Now we must remember that events and objects are complex metaphysical concepts about which there is much debate. However, that debate essentially characterizes them in one of the two ways described above, so this cartoon representation of them will suffice as a sketch. A-theory and B-theory, then, is an extension of the nominalist/realist debate. The realist will typically claim that objects and events are fundamental and that time is inherently tensed and dynamic. The nominalist will typically claim that the concrete particulars that occupy space-time are fundamental and that time is inherently a static dimension. Both conceptions of time want to account for events and objects in time. This means that something must be held static and something must be allowed to vary. For B-theory what is held static is the dimension of time, and the objects and events are allowed to vary (we can take any grouping we want and call it an object or event). For A-theory what is held static is the objects and events, and the dimension of time is allowed to vary (we can refer to the same object or event in different tenses).

Responses to McTaggart's argument should be relatively evident at this point. His reduction of B-series temporality to A-series temporality simply does not work, because we have seen that there is a second perfectly good description of time to be had. His claim that A-theory entails a contradiction also does not succeed. McTaggart has not respected the fact that something must be allowed to vary if change is to be accounted for.
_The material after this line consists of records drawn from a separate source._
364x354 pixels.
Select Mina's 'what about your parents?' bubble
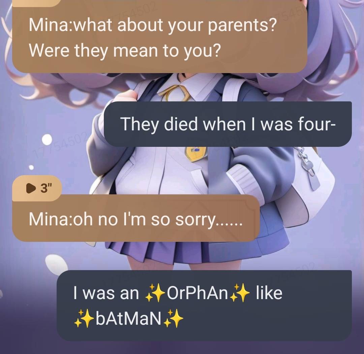pyautogui.click(x=160, y=37)
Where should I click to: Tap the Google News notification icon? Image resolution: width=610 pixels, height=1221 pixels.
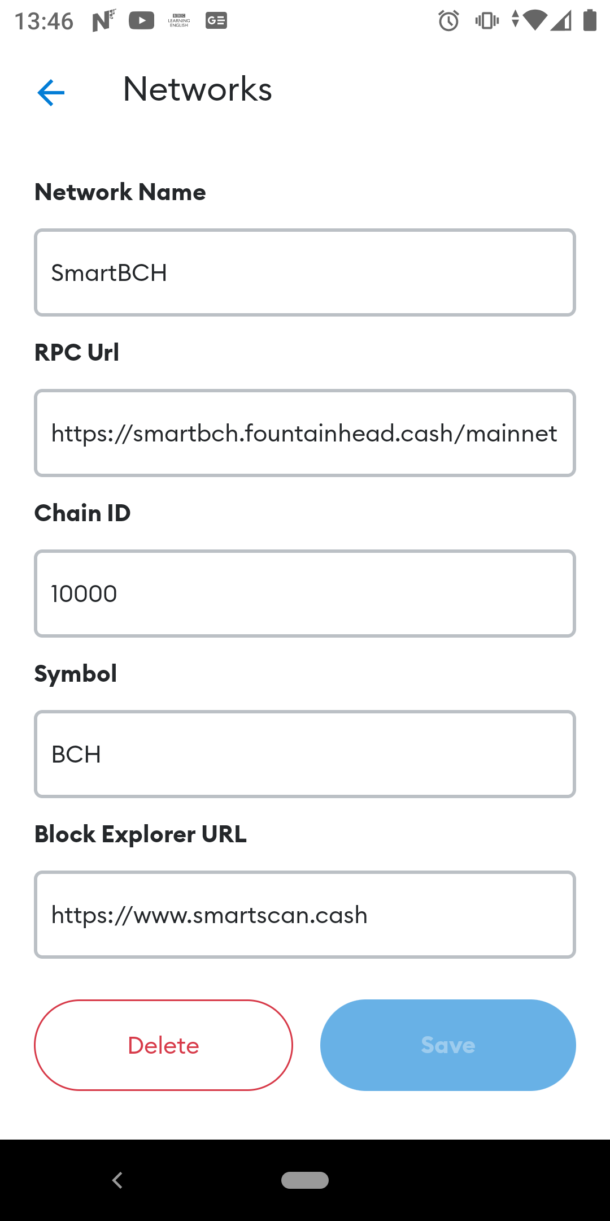click(x=216, y=21)
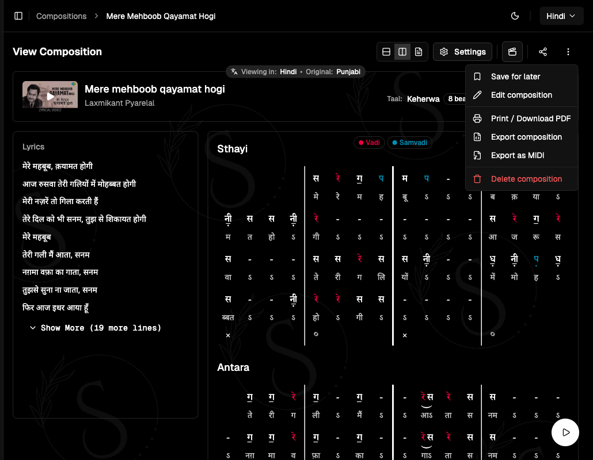Open the Settings panel
This screenshot has height=460, width=593.
[x=462, y=52]
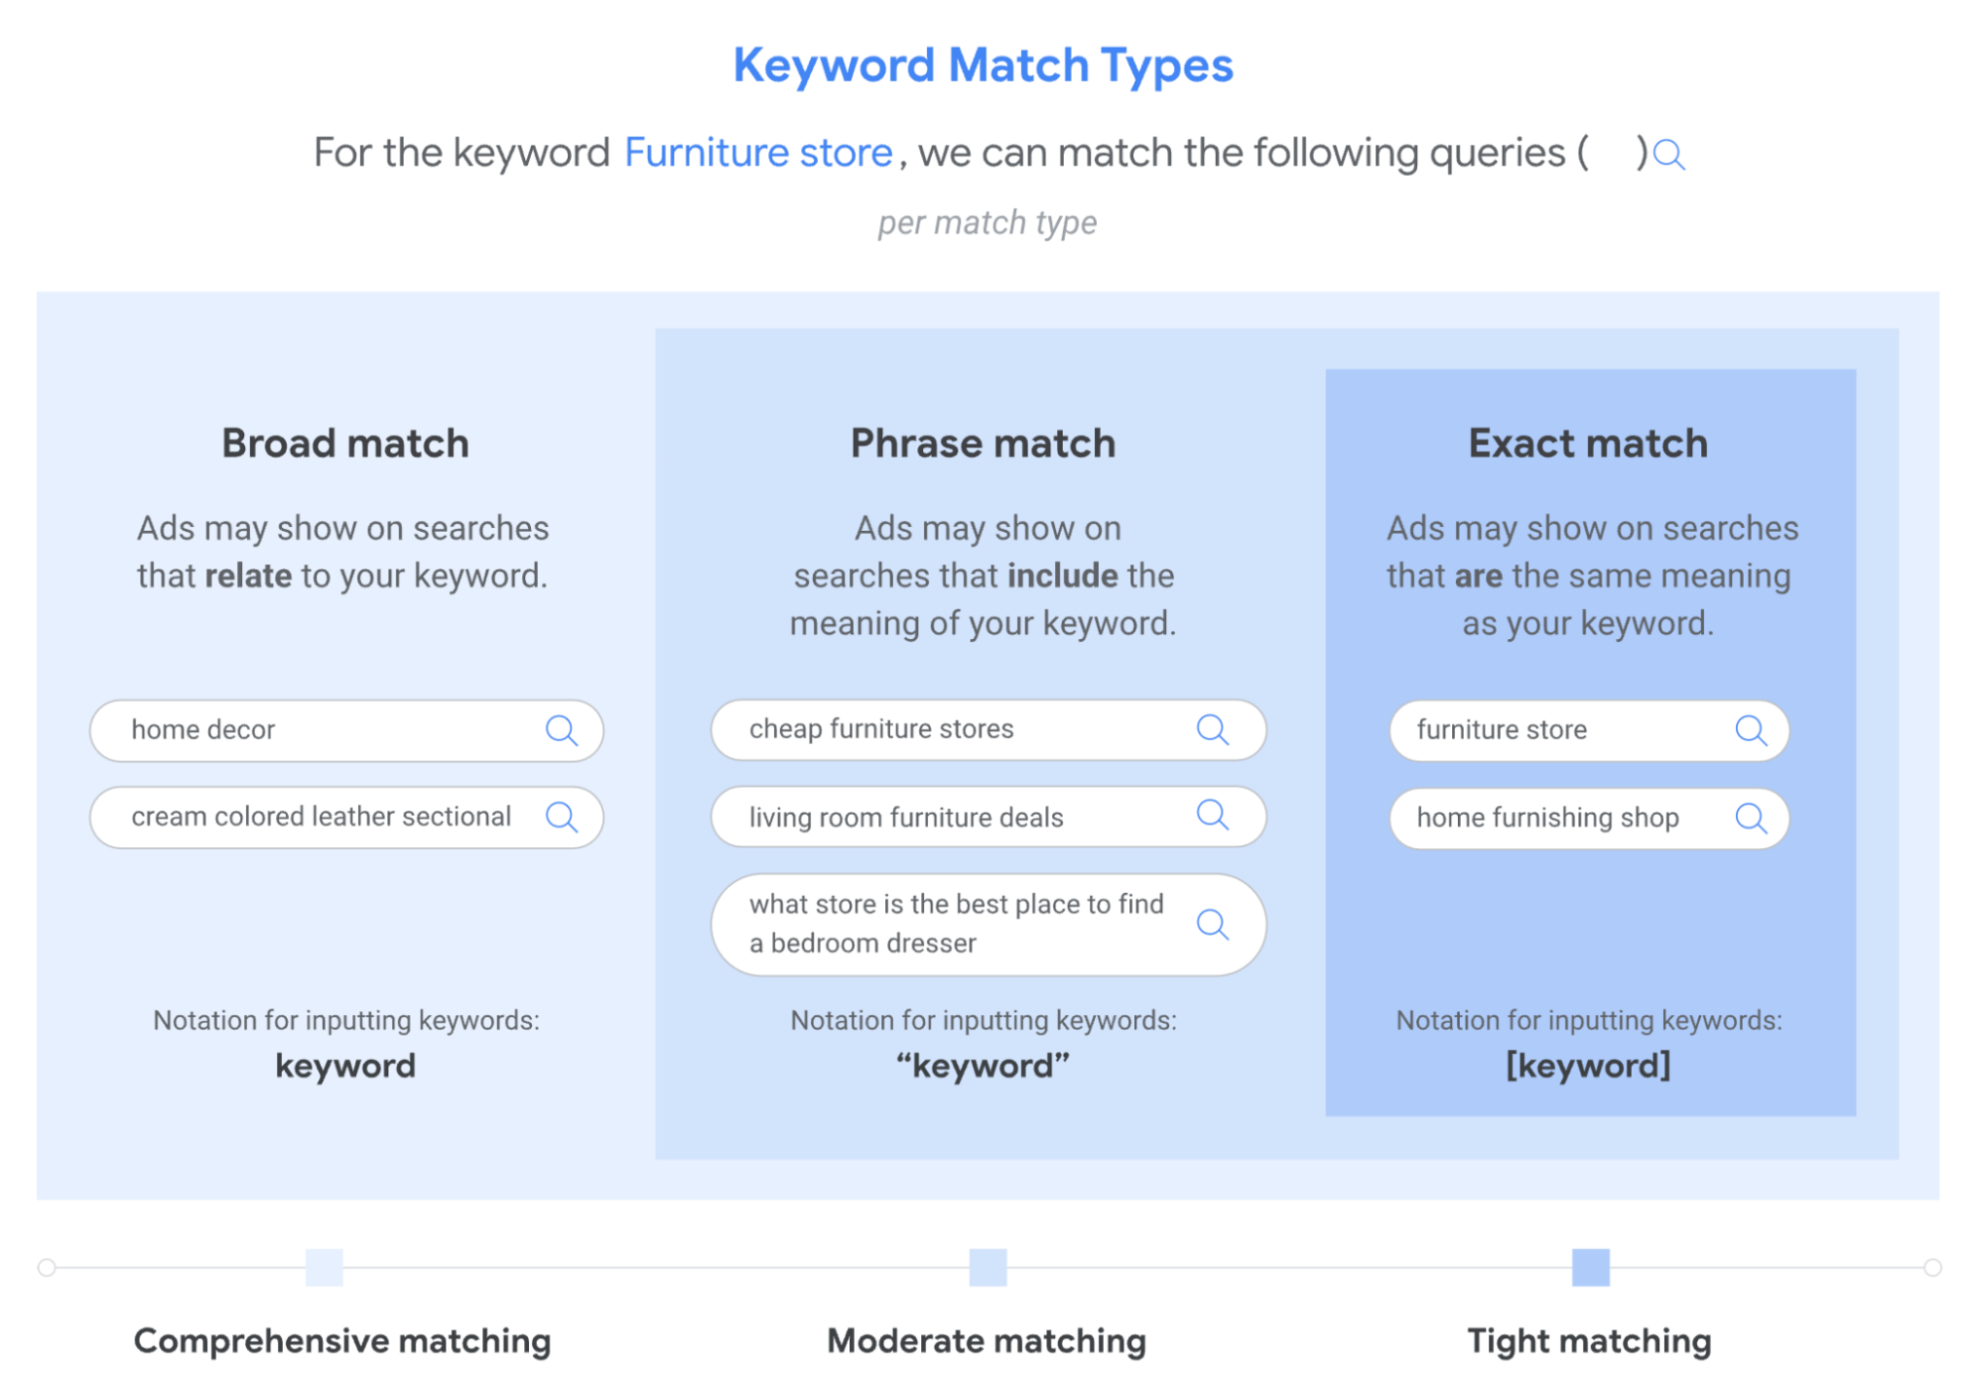Click the '[keyword]' notation text
Image resolution: width=1984 pixels, height=1396 pixels.
tap(1588, 1066)
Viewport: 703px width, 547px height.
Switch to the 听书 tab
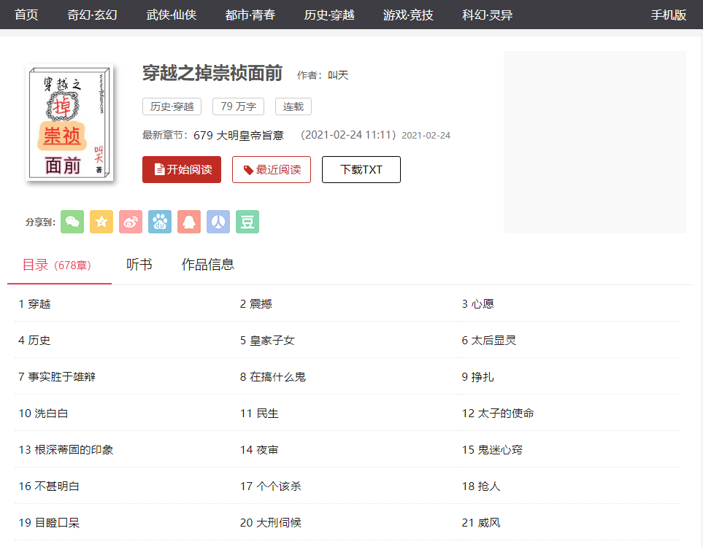click(x=139, y=265)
He wants objects and events to be held static for A-series, but he also wants to be able to speak about time staticly (i.e. tenselessly). Of course, even if these first two logical steps could be made soundly, his conclusion would still not follow, because he has not exhausted the different conceptions of time. Without doing this, he cannot claim that time does not exist.
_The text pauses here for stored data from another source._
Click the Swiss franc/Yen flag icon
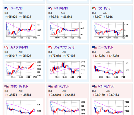Image resolution: width=134 pixels, height=115 pixels. [50, 47]
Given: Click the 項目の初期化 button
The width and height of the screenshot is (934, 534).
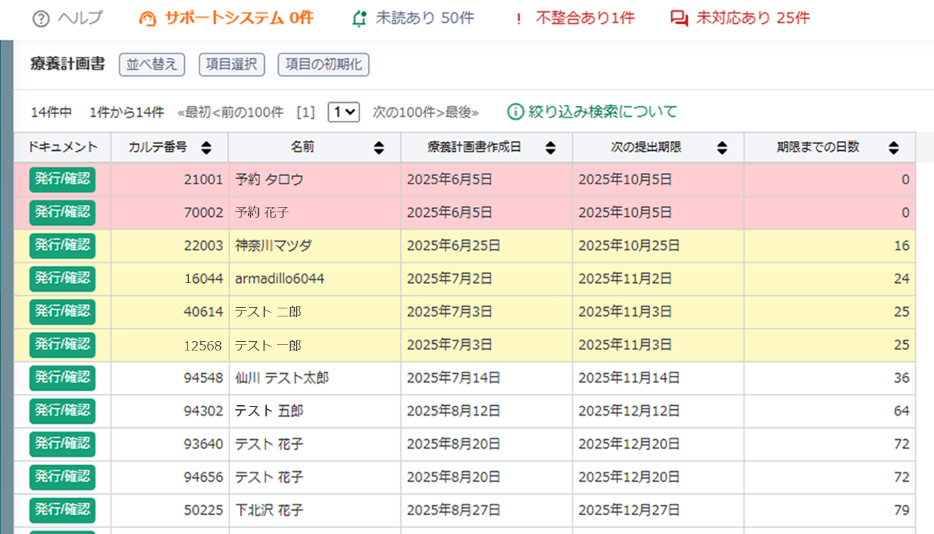Looking at the screenshot, I should [324, 65].
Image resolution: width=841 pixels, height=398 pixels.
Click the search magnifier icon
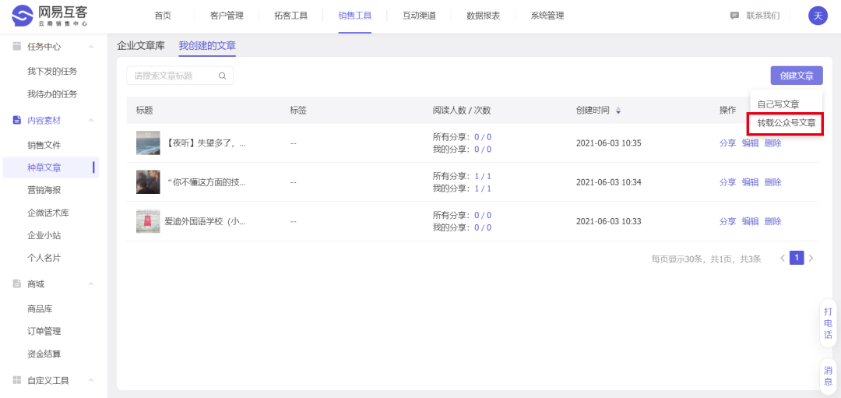[x=222, y=76]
I do not find either A-theory or B-theory to be superior to the other. Both of them do a good job of describing time, but both are subject to temporal descriptions that the other has difficulty accounting for. Descriptions of events are very difficult in B-series, because places (where events occur) are difficult to define in sheer materialist terms. Similarly, descriptions of science are very difficult in A-series, because they are conceived in B-series (and probably necessarily so). What this means is that both theories have something to offer concerning time, but which one obtains (if only one does) will depend entirely on the metaphysical debate (concerning event and object identity) which underlies the two conceptions.
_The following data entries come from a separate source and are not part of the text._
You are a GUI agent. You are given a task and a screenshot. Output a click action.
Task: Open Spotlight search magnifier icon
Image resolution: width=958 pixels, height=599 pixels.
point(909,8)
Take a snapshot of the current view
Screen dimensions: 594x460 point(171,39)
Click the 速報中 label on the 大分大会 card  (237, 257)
It seems to me that we ought to retain both conceptions, because, at least as far as human thought is concerned, they provide two different descriptions of the same thing, and each description states something true. The relevant way in which time is dynamic is that it always appears to be so to a human intelligence. The reason is that awareness is a fundamentally present-tense event. We are never aware of existing except in the present, and in the present, we can contemplate the future and the past, but to occupy the future or the past would be to make them present. Thus, time is dynamic at least for human awareness. Time is also static, however. This is so because scientific description of the world is inherently tenseless. Though it may be that only one theory is true of both the world and the entities that have awareness within it, it may also be that A-series is true of us, and B-series is true of the world.